→ **INSTRUÇÃO ESCRITA 1**: No trecho sobre sustentabilidade na cadeia de moda, quantas peças tinha a coleção jeans lançada em abril?
→ **INSTRUÇÃO ESCRITA 2**: Escreva a continuação do trecho sobre sustentabilidade na cadeia de moda, começando logo após a última frase.

→ **TRECHO SELECIONADO**:
_ _ _ _

Na cadeia de moda, onde os varejistas de roupas têm mais poder de decisão do que os fabricantes, a iniciativa do setor de aplicar conceitos de sustentabilidade na cadeia sinaliza mais equilíbrio na relação entre os dois elos da cadeia, de acordo com Hélio Mattar, diretor-presidente do Instituto Akatu. “Quando uma empresa como a C&A anuncia que vai trabalhar com matéria-prima sustentável, então precisará de produtores. Que, por sua vez, só se sentirão seguros a produzir caso as condições de preço e prazo forem compensadores”, argumenta.



Mais de 25% dos produtos vendidos pela C&A brasileira são produzidos com algodão mais sustentável. Eles estão presentes em linhas de roupa infantil & bebê e em uma categoria de jeans sustentáveis que incluíam calça, camisa, shorts e macacão. Lançada em abril, as 36 mil peças da coleção jeans foram comercializadas com os mesmos preços praticados pelos demais produtos, segundo a companhia.

_ _ _ _

→ **MATERIAL FORNECIDO**:
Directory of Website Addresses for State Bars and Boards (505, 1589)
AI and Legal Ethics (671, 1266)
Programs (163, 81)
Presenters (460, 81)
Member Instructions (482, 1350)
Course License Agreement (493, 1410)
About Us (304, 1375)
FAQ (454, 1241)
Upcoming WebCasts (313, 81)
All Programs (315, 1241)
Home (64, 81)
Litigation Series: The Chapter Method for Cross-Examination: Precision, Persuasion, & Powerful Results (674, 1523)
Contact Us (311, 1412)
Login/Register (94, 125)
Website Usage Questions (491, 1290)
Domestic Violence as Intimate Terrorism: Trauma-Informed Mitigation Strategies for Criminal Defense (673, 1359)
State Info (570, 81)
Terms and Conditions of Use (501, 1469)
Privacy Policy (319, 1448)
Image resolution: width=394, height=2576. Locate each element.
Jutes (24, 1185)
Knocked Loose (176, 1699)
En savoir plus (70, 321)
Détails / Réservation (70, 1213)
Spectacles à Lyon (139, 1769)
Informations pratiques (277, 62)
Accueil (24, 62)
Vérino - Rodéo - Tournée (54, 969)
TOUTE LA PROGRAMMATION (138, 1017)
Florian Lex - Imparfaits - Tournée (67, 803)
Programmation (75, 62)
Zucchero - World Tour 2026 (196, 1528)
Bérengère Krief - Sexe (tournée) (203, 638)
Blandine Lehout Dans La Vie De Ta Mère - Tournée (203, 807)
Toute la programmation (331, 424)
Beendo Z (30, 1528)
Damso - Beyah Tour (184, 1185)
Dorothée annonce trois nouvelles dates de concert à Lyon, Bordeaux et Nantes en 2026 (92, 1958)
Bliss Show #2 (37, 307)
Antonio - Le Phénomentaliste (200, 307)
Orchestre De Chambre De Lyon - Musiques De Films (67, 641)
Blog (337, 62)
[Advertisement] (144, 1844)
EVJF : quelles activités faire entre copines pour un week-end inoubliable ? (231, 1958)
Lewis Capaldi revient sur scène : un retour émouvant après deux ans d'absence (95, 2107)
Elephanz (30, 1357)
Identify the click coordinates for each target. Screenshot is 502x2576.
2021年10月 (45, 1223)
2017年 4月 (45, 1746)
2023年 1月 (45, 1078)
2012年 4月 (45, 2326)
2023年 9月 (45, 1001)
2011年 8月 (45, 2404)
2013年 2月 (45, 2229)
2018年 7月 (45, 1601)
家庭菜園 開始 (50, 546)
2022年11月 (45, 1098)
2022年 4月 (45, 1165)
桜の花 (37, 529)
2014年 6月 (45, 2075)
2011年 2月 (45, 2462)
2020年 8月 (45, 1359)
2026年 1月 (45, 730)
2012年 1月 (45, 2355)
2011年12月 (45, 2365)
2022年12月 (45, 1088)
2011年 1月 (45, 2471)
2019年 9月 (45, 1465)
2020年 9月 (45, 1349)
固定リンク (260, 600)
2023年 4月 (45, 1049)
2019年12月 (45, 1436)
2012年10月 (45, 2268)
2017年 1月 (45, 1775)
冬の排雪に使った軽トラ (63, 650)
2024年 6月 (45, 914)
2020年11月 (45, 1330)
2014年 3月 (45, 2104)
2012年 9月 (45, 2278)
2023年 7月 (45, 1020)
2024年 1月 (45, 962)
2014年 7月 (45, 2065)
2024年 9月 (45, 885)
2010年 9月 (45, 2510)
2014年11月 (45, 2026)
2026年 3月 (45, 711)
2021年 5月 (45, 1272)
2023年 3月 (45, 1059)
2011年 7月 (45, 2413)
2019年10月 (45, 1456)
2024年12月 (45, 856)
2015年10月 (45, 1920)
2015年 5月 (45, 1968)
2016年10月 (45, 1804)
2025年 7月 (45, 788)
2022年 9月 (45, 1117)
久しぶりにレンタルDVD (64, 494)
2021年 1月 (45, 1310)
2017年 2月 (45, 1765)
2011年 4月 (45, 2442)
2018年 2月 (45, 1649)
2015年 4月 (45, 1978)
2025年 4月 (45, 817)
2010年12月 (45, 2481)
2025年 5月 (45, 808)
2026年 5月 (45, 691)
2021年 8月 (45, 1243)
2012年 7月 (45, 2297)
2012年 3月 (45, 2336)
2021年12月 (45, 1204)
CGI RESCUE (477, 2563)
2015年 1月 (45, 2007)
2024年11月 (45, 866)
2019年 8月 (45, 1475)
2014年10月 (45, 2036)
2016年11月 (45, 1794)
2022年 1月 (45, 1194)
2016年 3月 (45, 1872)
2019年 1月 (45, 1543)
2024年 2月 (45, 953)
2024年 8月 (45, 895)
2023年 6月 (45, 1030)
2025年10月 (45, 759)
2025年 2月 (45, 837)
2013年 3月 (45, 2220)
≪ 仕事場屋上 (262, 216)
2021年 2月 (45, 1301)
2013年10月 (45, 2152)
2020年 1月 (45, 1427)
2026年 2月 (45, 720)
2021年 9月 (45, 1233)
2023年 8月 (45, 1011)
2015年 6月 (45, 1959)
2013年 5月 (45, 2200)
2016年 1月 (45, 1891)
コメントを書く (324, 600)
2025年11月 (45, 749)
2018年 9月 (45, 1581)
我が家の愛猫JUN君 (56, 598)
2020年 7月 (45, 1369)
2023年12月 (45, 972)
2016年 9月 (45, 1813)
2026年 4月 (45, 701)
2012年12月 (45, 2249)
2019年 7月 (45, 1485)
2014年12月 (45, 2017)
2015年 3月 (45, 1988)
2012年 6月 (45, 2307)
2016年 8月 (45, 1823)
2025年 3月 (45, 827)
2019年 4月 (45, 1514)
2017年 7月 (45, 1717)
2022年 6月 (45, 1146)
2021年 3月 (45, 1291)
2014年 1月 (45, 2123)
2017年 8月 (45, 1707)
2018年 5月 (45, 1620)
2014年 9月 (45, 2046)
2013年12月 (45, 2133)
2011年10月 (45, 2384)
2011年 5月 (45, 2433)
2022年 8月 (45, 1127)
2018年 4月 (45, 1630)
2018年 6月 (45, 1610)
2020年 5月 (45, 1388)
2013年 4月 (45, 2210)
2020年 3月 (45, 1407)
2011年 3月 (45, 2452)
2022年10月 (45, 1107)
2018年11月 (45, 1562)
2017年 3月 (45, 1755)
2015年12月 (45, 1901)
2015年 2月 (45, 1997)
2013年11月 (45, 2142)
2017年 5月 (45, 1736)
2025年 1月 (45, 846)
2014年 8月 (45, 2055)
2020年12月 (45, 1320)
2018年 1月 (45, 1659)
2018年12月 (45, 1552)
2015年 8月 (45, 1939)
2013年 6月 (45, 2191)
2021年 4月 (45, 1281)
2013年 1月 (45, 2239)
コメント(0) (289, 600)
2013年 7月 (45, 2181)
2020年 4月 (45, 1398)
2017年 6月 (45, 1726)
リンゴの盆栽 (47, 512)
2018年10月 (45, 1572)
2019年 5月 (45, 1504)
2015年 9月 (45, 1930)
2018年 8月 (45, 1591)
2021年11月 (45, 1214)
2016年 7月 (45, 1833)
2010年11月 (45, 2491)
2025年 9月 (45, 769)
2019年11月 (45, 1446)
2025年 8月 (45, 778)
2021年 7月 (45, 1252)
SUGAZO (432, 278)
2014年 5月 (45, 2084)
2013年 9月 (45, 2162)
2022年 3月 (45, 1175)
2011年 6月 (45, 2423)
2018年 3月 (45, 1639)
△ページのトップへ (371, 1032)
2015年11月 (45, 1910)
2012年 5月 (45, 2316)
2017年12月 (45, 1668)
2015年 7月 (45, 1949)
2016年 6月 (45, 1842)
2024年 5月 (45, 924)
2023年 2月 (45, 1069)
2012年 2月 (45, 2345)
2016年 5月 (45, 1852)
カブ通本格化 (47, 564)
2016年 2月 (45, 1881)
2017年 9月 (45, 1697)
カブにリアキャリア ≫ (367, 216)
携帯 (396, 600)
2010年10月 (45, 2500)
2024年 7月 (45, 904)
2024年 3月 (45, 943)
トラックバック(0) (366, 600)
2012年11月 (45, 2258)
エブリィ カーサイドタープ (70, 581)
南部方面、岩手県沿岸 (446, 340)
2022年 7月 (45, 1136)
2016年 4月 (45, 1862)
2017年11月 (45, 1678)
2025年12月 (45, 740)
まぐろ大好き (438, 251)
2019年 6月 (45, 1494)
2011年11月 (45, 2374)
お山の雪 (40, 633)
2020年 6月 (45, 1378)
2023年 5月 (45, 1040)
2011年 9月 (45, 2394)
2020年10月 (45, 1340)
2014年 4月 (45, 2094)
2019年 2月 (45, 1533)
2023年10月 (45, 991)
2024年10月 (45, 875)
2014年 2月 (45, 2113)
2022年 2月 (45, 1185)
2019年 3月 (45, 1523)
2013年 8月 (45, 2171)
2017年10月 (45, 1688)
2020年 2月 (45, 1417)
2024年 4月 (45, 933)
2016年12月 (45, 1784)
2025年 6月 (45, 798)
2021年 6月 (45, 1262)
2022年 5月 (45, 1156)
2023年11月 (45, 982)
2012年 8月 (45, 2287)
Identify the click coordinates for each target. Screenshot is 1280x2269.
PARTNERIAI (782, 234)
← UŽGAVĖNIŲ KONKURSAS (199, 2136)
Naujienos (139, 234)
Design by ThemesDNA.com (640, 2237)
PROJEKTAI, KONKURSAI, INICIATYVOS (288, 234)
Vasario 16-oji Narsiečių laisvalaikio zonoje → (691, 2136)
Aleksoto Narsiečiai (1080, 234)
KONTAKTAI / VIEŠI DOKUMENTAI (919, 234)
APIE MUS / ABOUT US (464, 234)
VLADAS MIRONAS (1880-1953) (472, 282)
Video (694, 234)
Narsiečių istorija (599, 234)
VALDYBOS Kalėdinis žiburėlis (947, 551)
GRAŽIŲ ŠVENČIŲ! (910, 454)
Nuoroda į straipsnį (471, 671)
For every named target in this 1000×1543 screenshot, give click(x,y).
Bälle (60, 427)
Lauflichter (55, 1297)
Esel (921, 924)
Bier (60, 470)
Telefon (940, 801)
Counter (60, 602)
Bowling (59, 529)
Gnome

_ _ _ _

→ **RESULTADO DO EXERCÍCIO 1**: 36 mil peças.

→ **RESULTADO DO EXERCÍCIO 2**:
Com técnicas de plantio sustentável dos parceiros, o uso de insumos foi menor. Houve redução de 10% no consumo de água durante o cultivo do algodão, bem como do uso de pesticidas (50%) e fertilizantes (26,5%). A economia de recursos também foi significativa na produção: o consumo de água foi praticamente reduzido (92%) e a energia gasta foi 30% menor. Pelo projeto, a C&A venceu o Prêmio ECO 2016 na categoria Produtos.



Para entender o impacto do uso do jeans no meio ambiente, a concorrente Renner realizou um estudo em parceria com o programa CiViA (Ciclo de Vida Aplicado), da GVces, sobre a pegada de carbono que uma calça jeans produz. Dependendo da intensidade no processo de lavagem, uma calça pode gerar de 9 kg a 25 kg de gás carbônico. O cenário menos poluente é quando uma calça é apenas lavada na máquina, secando no varal e sem passar no ferro. Se todos os processos de lavagem forem cumpridos a emissão de gás quase triplica, segundo o estudo.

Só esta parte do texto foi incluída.